* Given passage:
★ ★ ★ ★

Sunitinib has demonstrated significant clinical activity in metastatic RCC. Two phase II trials have been reported in patients who previously failed cytokine therapy (Table 1). All patients had measurable disease, good performance status, and adequate organ function. The first trial included 63 patients with all RCC histologies. The primary endpoint of the study was objective response rate. The results demonstrated an objective response rate of 40% and stable disease for more than 3 months in an additional 27% of patients, most of whom showed some evidence of disease regression [16]. Disease progression was seen in 21 patients (33%).
The second trial was a pivotal study to confirm the results of the previous trial. In it were enrolled 106 patients with clear cell histology, prior nephrectomy and disease progression on cytokine therapy. This trial reported 1 complete and 43 partial responses, although the objective response rate was 34% by independent third-party assessment [26]. In addition, 23% of patients had stable disease, and 34% had progressive disease or stable disease of less than 3 months. A pooled analysis of the 2 trials was performed on 168 patients, demonstrating a partial response rate of 42%, stable disease rate of 24%, and progressive disease rate of 34%. Median progressionfree survival in the combined analysis was 8.2 months, and the median progression-free survival of those patients who achieved a response was 14.8 months (95% CI, 10.9-24.2) [26]. Accelerated approval for the treatment of advanced RCC was granted by the FDA in January 2006 based upon the results of these studies.
The pooled data were recently updated, reporting an overall response rate of 45%, median progression-free survival of 8.4 months, and median overall survival of 22.3 months (95% CI 14.8-36.0 months) [27]. The median response duration was 11.6 months. By multivariate analysis, prognostic factors for survival were: ECOG PS (0 versus ≥1), time from diagnosis to treatment (≤1 year compared to >1 year) serum hemoglobin (≤ LLN compared to > LLN).

★ ★ ★ ★

* Data excerpts:
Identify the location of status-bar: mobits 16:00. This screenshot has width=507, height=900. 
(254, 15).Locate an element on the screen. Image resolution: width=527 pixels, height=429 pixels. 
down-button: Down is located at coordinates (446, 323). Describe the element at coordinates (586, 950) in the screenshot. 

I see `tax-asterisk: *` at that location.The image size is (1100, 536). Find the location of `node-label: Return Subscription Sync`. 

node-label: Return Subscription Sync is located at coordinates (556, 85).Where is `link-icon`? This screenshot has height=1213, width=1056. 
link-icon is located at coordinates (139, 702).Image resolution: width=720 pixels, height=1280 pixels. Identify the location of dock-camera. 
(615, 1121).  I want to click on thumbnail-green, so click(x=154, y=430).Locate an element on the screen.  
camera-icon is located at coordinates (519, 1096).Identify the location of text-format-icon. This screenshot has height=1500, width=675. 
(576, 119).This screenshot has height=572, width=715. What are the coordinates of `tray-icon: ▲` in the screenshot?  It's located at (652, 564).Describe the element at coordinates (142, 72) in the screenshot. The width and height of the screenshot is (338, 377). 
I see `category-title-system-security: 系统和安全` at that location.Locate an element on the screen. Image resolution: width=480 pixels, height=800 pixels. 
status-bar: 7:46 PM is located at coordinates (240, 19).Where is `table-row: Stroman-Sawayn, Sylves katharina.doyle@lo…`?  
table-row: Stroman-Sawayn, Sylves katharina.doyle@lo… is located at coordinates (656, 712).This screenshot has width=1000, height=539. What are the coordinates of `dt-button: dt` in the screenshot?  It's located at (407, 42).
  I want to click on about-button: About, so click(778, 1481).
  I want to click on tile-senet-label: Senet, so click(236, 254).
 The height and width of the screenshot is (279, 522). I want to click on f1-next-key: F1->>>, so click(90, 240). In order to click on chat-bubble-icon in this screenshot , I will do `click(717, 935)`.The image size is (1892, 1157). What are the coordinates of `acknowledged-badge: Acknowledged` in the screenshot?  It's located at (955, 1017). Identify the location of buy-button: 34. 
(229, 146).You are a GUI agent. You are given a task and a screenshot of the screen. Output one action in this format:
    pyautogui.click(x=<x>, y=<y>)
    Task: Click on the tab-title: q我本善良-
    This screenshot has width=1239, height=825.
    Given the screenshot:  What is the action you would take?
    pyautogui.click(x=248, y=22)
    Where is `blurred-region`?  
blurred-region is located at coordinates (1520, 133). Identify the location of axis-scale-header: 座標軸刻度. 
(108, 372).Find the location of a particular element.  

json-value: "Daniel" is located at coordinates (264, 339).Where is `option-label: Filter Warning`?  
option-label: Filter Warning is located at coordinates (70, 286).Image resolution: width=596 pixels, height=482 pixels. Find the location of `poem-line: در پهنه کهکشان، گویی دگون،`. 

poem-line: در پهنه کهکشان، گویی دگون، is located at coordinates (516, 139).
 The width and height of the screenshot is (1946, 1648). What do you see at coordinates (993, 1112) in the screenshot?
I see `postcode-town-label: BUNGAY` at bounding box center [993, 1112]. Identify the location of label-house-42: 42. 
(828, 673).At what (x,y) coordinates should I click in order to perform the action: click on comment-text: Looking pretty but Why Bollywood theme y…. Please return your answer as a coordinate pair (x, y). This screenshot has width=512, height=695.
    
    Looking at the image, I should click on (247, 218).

★ ★ ★ ★

* Complete the following:
(1) According to the sunitinib passage, why was the second trial conducted?
(2) Reword the part of the sunitinib passage that opens with the words "The pooled data" and closes with "compared to > LLN).", renaming "multivariate analysis" to "multivariable analysis".
(3) Take the sunitinib passage further, continuing from its last sentence.
The records have no connection to the sunitinib passage.

* Results in order:
(1) The second trial was a pivotal study meant to confirm the results of the first trial. It enrolled 106 patients with clear cell histology, prior nephrectomy and disease progression on cytokine therapy.

(2)
The pooled data were recently updated, reporting an overall response rate of 45%, median progression-free survival of 8.4 months, and median overall survival of 22.3 months (95% CI 14.8-36.0 months) [27]. The median response duration was 11.6 months. By multivariable analysis, prognostic factors for survival were: ECOG PS (0 versus ≥1), time from diagnosis to treatment (≤1 year compared to >1 year) serum hemoglobin (≤ LLN compared to > LLN).

(3)
Sunitinib after targeted therapy

Rini and colleagues recently reported the activity of sunitinib in 60 patients who had demonstrated objective disease progression following treatment with bevacizumab [28] (Table 1). Bevacizumab is a neutralizing human monoclonal antibody against VEGF, and it was hypothesized that the signaling pathways that contribute to bevacizumab resistance may be sensitive to sunitinib. The primary endpoint was tumor response by RECIST criteria. Approximately 50% of patients had previously received cytokines. They all had good- or intermediate-risk disease and had undergone nephrectomy. The study found that 72% had some degree of tumor shrinkage (16% PR and 56% with less than 50% regression) and a median PFS of 23.6 weeks. This study suggests that tumor resistance to 1 mechanism of VEGF signaling inhibition may be overcome with a multi-targeted kinase inhibitor.
A second report identified 72 patients with metastatic RCC who had previously been treated with anti-angiogenic therapy (bevacizumab, thalidomide, lenalidomide, M200, AG-013736, sunitinib or sorafenib), and evaluated their response to sunitinib or sorafenib [29]. Twenty-seven of these patients were treated with sunitinib, of whom 31% had partial response, and 44% had stable disease.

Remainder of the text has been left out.